__Exercise description__
Below are records; reproduce exactly the lines from the one containing "Expand the Select" through the end, both included, and only those.

__Records__
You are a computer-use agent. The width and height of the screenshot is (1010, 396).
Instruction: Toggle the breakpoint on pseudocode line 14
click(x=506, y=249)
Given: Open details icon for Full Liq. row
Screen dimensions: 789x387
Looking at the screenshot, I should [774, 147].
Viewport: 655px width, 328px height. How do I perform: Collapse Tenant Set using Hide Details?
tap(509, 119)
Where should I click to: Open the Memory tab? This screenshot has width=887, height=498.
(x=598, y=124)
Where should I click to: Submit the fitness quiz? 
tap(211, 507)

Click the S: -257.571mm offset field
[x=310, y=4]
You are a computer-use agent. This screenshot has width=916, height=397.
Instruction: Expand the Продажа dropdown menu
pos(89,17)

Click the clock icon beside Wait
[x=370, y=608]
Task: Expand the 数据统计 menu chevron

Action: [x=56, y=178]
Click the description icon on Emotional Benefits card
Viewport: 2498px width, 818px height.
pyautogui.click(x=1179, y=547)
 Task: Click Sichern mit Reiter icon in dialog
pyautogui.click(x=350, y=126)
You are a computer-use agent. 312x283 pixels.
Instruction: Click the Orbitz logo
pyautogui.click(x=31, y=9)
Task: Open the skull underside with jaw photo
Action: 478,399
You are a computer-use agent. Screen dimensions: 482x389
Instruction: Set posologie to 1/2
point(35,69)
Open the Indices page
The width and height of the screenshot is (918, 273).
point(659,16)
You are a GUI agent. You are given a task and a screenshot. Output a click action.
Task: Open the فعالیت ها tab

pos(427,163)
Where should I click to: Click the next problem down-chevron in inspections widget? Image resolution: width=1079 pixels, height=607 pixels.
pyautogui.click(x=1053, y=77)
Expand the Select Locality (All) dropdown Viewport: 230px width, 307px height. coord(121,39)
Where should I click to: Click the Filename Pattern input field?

__Output of the exercise__
Expand the Select Locality (All) dropdown Viewport: 230px width, 307px height. coord(121,39)
Where should I click to: Click the Filename Pattern input field?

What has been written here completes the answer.